I can of course convert all the timestamps to posix time or whatnot so doing calculation with the time values won't be a problem.   
I was thinking possibly standard error?
(For those who want more background info: I am using backtest results to modulate the size of my entry position in a complex manner. If the results contain trades that are clustered together, then they don't really count as 1 trade each (more like one big trade). This means that such results are untrustworthy and I should not act on them.)
Thanks!
 A: I would simply calculate a rolling window of the number of trades (or dollar volume) per hour, day, week, or whatever time frame that makes sense.   For example, you might use 1 day as the rolling window.  If 1 trade per day is a low degree of clustering then 10 trades per day might be a high degree of clustering.   If so, then a linear "y" scale for a "clustering plot" is probably reasonable.
Here's an example:
Edit 2 ===========================================
Below is the updated version of the plot.   Just like the previous plots, the gray line is from a "window" of 1 day where the "cluster number" is the number of trades for the previous day.   The new blue line is from a "window" of 5 days where the "cluster number" is the sum of the trades for the previous 5 days divided by 5 (the divide by 5 is to scale the result so it can be directly compared to a 1 day "window").    The new purple line is from a "window" that sums the trades for 10 days and then divides by 10, and the new green line is from a "window" for 20 days, divided by 20.

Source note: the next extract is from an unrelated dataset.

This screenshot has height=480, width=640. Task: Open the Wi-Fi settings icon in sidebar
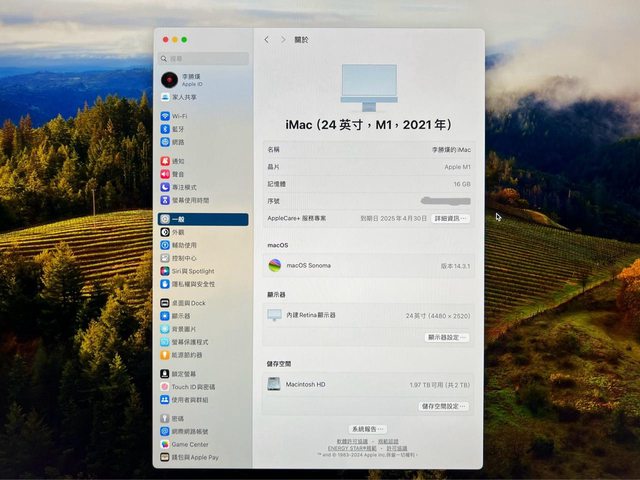[165, 116]
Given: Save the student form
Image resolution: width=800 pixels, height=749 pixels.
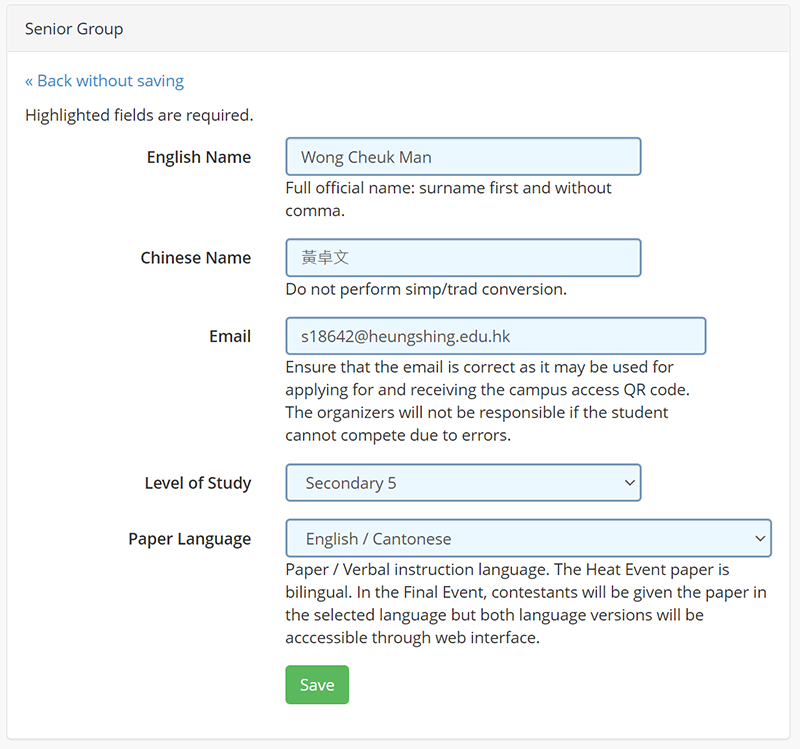Looking at the screenshot, I should (317, 685).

The last day in the plot (far right hand side) is for the day 2010-07-02 where the values are:
1 day window = 0
5 day window = 2
10 day window = 1.5
20 day window = 1.25
If you had chosen a "window" of 5 days, then before you trade on 2010-07-03 (assuming that's the next trading day), your "cluster number" would be 2 (averaging 2 trades per day for the previous 5 days).
Just like any moving average, the longer the "window", the smoother the plot.  However, this smoothing delays the peaks and valleys.  Compare the gray peak in early April with the blue peak, then the purple peak, and then the green peak.   This may not be a big issue for the current use, but  I thought it was a good idea to point it out.

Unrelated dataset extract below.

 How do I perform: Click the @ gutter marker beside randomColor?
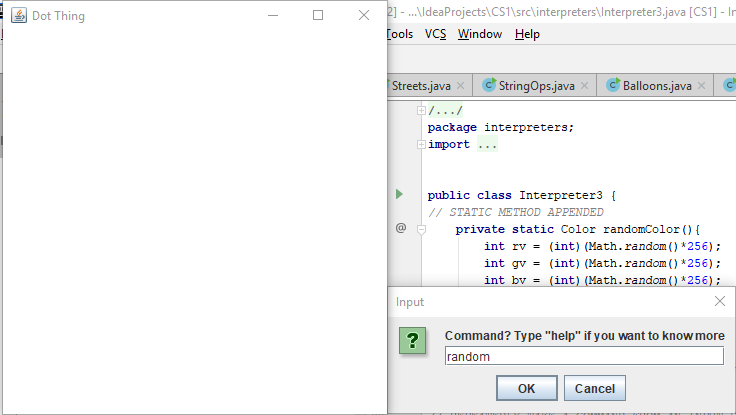coord(401,228)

The bottom line is, you'll have to play around with different "windows" to zero-in on your desired smoothness and timeliness.

A: Maybe use an adaptation of J-Charts and/or Market Profile charts, but instead of plotting price (y-axis) vs volume (x-axis) you could plot time of trade (y-axis) vs no. of trades (x-axis) and use colours to delineate different trading days or averages of no. of trades at these times for different look back periods.